§ **Task instructions**:
A: Answer these questions about the BIAB recipe post:
(i) What size kettle is used for the brew?
(ii) How many gallons of water are listed as absorbed by the grains?
(iii) According to the reply, how many pounds of grain replace 3 lbs of DME?
B: How would the BIAB recipe post go on? Write the next part, starting after its final sentence.

§ **Text extract**:
· · · ·

I'm trying to use the BIABacus 1.3 beer calculator spreadsheet to assist in converting it to a BIAB recipe. It gives estimated water loss volumes for each stage and tells you how much you need. I'm only using a 7.5 gallon kettle, so I'm reserving 1 gallon of water to add during the boil as evaporation reduces the volume. BIABacus allows that option, so I assume it's a reasonable thing to do.

===============
BIAB no-sparge recipe (5 gallon batch using a paint strainer bag for the BIAB bag), also adding one gallon during boil due to limited kettle size

heat 6.5 gallons water to 152 degrees (strike temp),

add grains
Pilsen Malted Barley - 5.36 lbs
wheat - 2.68 lbs
flaked white wheat - 10 oz
munich - 8 oz
honeymalt - 6 oz
Oats - 1 lb

(Are the "wheat" and the "flaked white wheat" the same kinds of wheat. Do I just need to add the weights together and buy flaked white wheat?)

(Should the specialty grains be held out of the mash for now and added with 30 minutes to go?)

Remove heat and let mash for 60 minutes, hopefully temps don't drop more than a couple degrees. Add minimal heat via burner if required.

Lift paint strainer and let grains drain

re-light burner and bring remaining 5.8 gallons to boil (0.7 gallons absorbed by grains)

(I assume I can relight the burner immediately after lifting the bag and before I start the sparge / drip drain)

Since I'm using Pilsen grain and BIAB is a all-grain process, I assume I need a 90 minute boil? I will be adding the 1 gallon of reserved water slowly during the 90 minute boil.

90 min - boil (for all-grain with a pilsen grain)
Time left in Boil:
  • 60 min 1 oz Hallertau Hops
  • 15 min 1/2 Tablespoon Cinnimmon
  • 15 min 2 teaspoons Nutmeg
  • 15 min 1/2 oz bitter orange peel
  • 5 min 1/2 oz Hallertau Hops
  • 2 min 1/2 oz Hallertau Hops

End of boil volume - 6.1 gallons
20 min - cool (using an immersion cooling coil for the first time)
Ambient volume - 5.85 gallons

pour into fermenter / verify OG / add yeast / put away for fermenting

Kettle to fermenter loss - 0.85 gallons

volume in fermenter

===
Any thoughts, feedback, corrections very welcome. In addition to overall concern I have the BIAB recipe properly laid out, I'm very confused by the kettle to fermenter loss of 0.85 gallons. I typically pour everything in the kettle into the fermenter, so I have no loss on that step.

What am I supposed to be doing on that transfer that would cause a 0.85 gallon loss?

Thanks
Greg
 
Converting extract to grain is generally pretty easy. Replace 3 lbs DME with 5 lbs of equivalent grain. Or replace 4 lbs of LME with 5 lbs of grain. (DME is more concentrated than LME.)

It is slightly more complicated for you because you have wheat LME, which is not made purely from wheat. I believe it is half wheat and half pale. For your recipe, I would replace the 4lbs pilsner LME with 5 lbs of pilsner. Then I would replace the other 2 lbs with 2.5lbs of grain - 1.25 wheat and 1.25 pale (or pilsner, to keep your grain bill simpler).

· · · ·

§ **Data entries**:
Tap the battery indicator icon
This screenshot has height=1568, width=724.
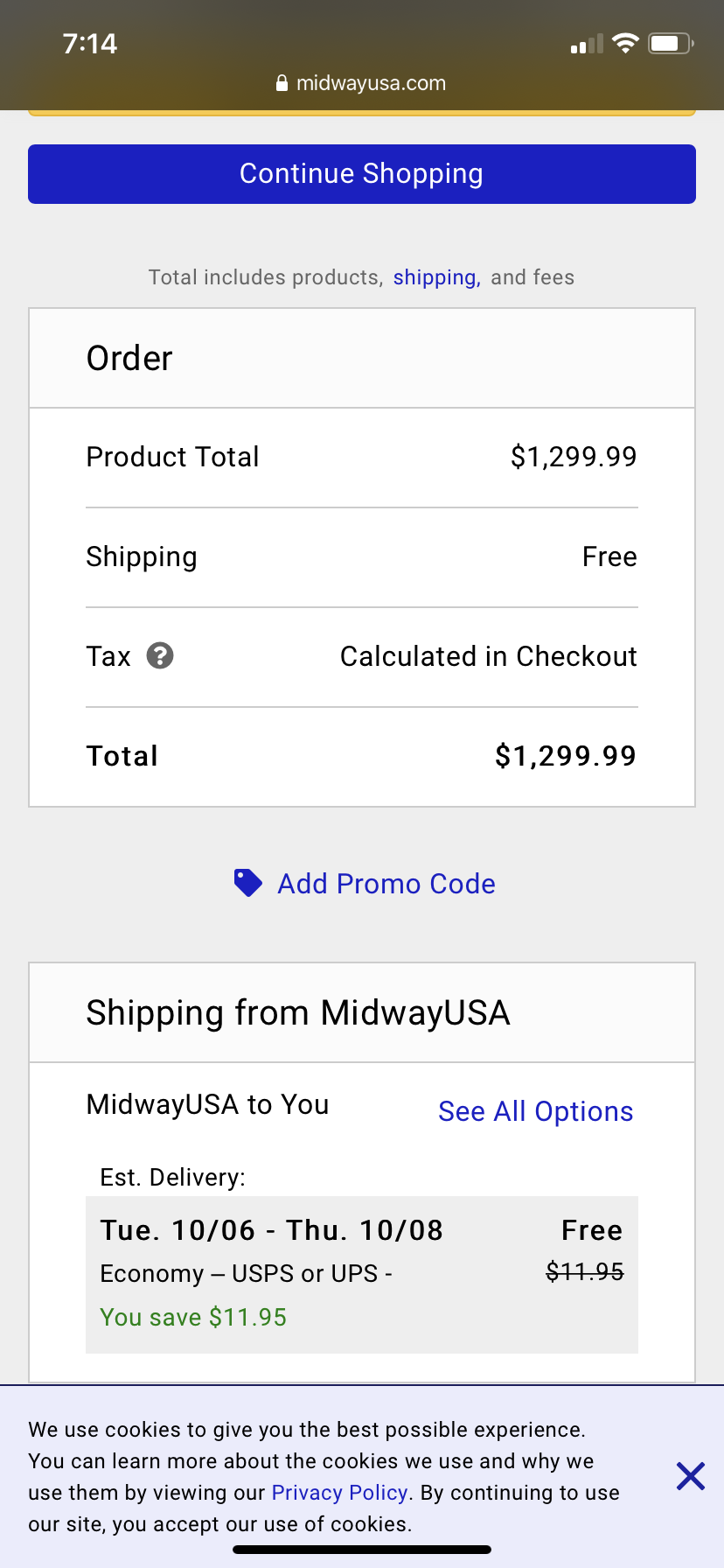[x=671, y=43]
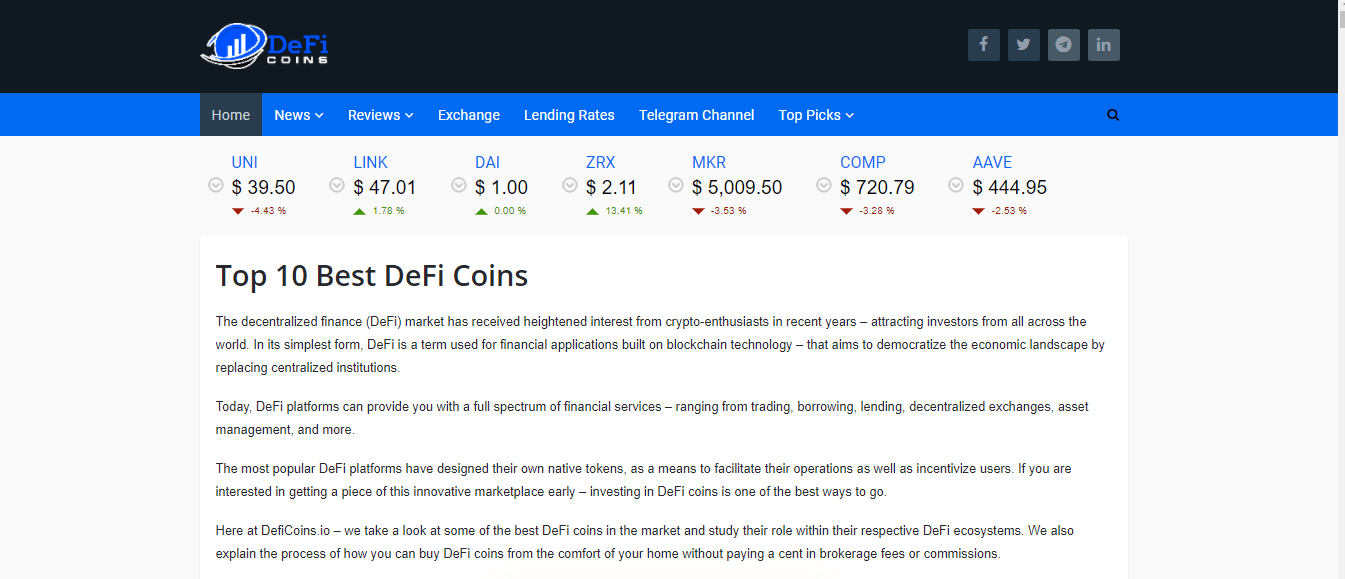Click the ZRX ticker symbol
The height and width of the screenshot is (579, 1345).
(x=600, y=162)
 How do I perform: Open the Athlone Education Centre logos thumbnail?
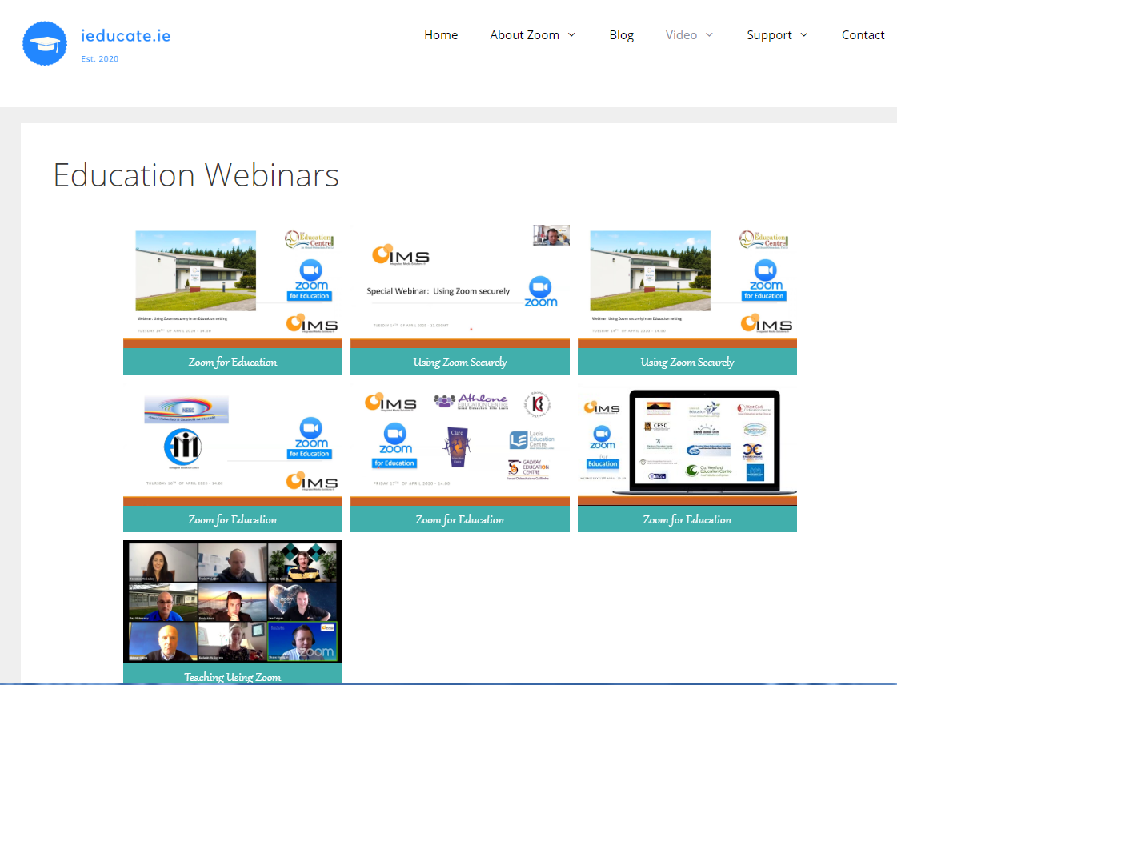tap(459, 440)
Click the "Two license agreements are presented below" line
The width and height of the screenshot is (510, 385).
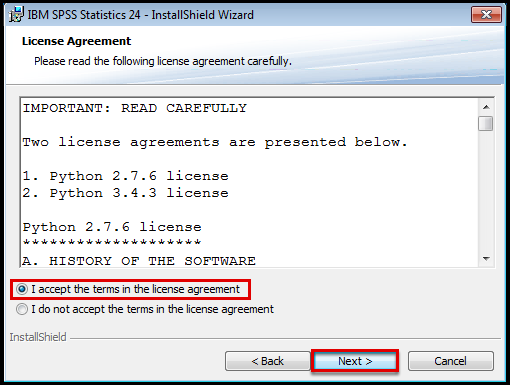[x=215, y=143]
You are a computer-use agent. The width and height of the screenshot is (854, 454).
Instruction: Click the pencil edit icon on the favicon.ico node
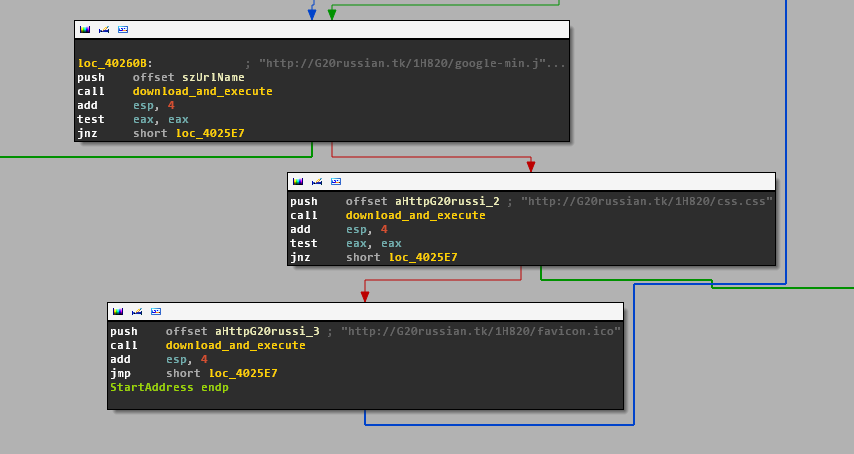click(x=136, y=312)
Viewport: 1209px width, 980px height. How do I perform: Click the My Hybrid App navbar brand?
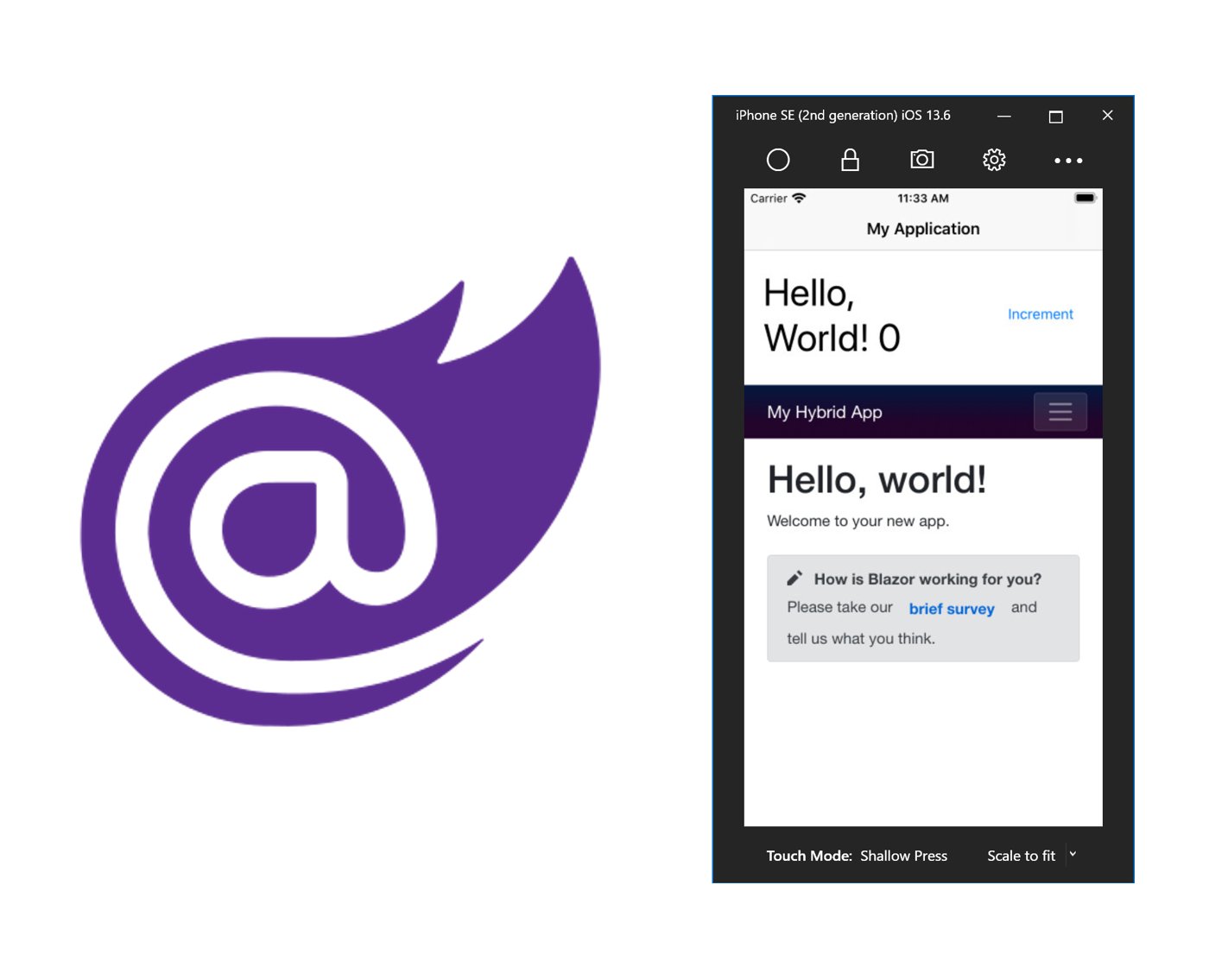[x=824, y=412]
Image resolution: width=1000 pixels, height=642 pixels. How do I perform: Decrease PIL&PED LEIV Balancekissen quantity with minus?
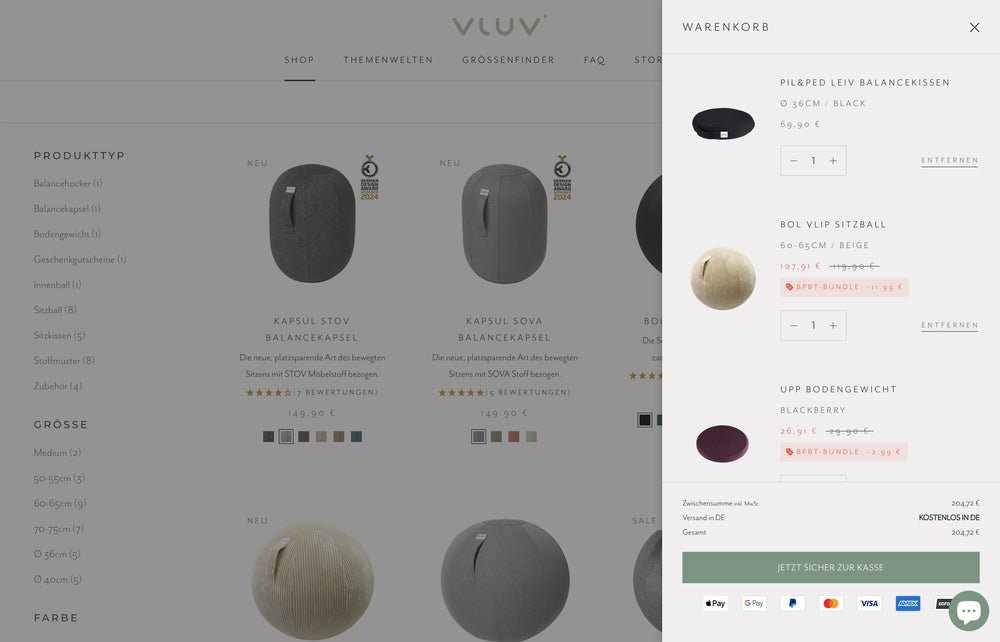794,161
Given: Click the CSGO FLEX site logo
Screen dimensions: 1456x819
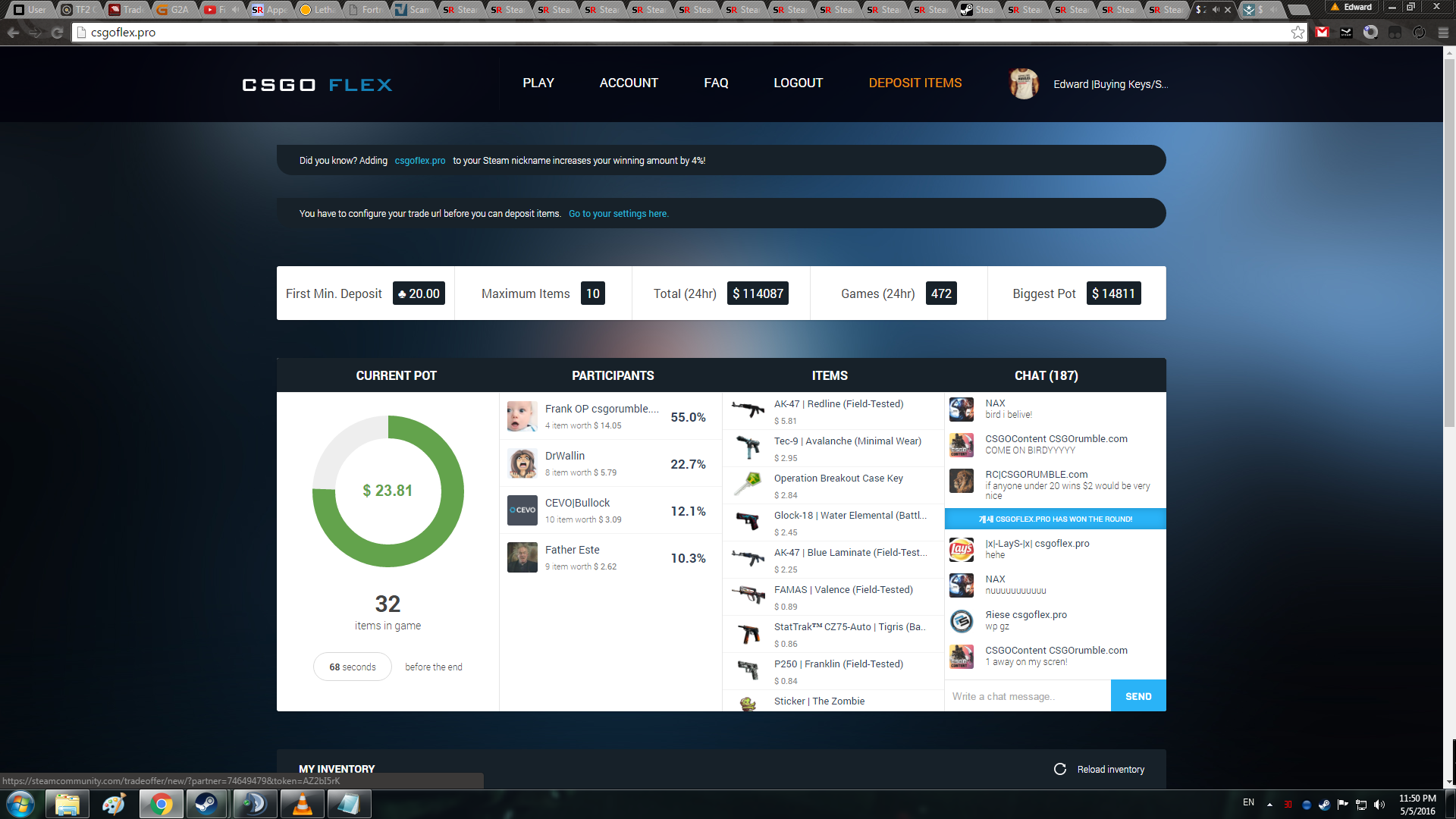Looking at the screenshot, I should [317, 84].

· · · ·

§ **Answer set**:
A:
(i) A 7.5 gallon kettle.
(ii) 0.7 gallons.
(iii) 5 lbs of equivalent grain.

B:
Regarding wheat - I don't think flaked wheat and wheat are interchangeable. If they were, I can't imagine why anybody would use flaked wheat. I would keep them separate.
 
My recommendation would be increase the grain bill slightly to accommodate your decreased efficiency with BIAB. Keeping the specialty grains with the base grains for entire mash won't hurt, and only helps by retaining the heat better. I heat up 2 gallons water to 170 and when mash is done, I do a dunk sparge and let sit in the 170 for 10 more min's, then give those grains a really good squeeze. Really does good to get all the fermentables out as possible!

White Dog Brewery
 
Replacing the 6 lb of LME with only 7.5 lb grain would be good if you get 80% efficiency. I would plan for something more like 70% on your first BIAB and go with about 8.5 lb grain. 1.5 lb wheat malt/7 lb pilsner would be close enough to the original ratios of extract, then add in the rest of the grains.
 
My recommendation would be increase the grain bill slightly to accommodate your decreased efficiency with BIAB. Keeping the specialty grains with the base grains for entire mash won't hurt, and only helps by retaining the heat better. I heat up 2 gallons water to 170 and when mash is done, I do a dunk sparge and let sit in the 170 for 10 more min's, then give those grains a really good squeeze. Really does good to get all the fermentables out as possible!

White Dog Brewery

When I was using the BIAB method I used this same technique (you will need a 2nd pot). But it really does get you extra sugars and that helps efficiency. Also, just in case, it is always a good idea to have a 3LB bag of DME around when you are first trying this stuff. That way you can hit your expected gravity in the event of the unexpected. I spaced removing the Chlorine one time on my dunk pot of water and realized it before adding it back to the main pot. In that instance I made up the missing gravity with the DME.
 
I BIAB brewed yesterday and it was a great success I think.

I replaced the Wheat LME with 5 lbs grain for every 4 lbs lme. I used 2/3 of the replacement grain as white wheat and 1/3 as two-row, which is what I found online somewhere.

To allow for inefficiency of BIAB I put 1.053 in BIABulas as the target OG. My process must have matched the goal process pretty well because the OG I got was 1.0525 or so. Next time, I'll just put my real target OG.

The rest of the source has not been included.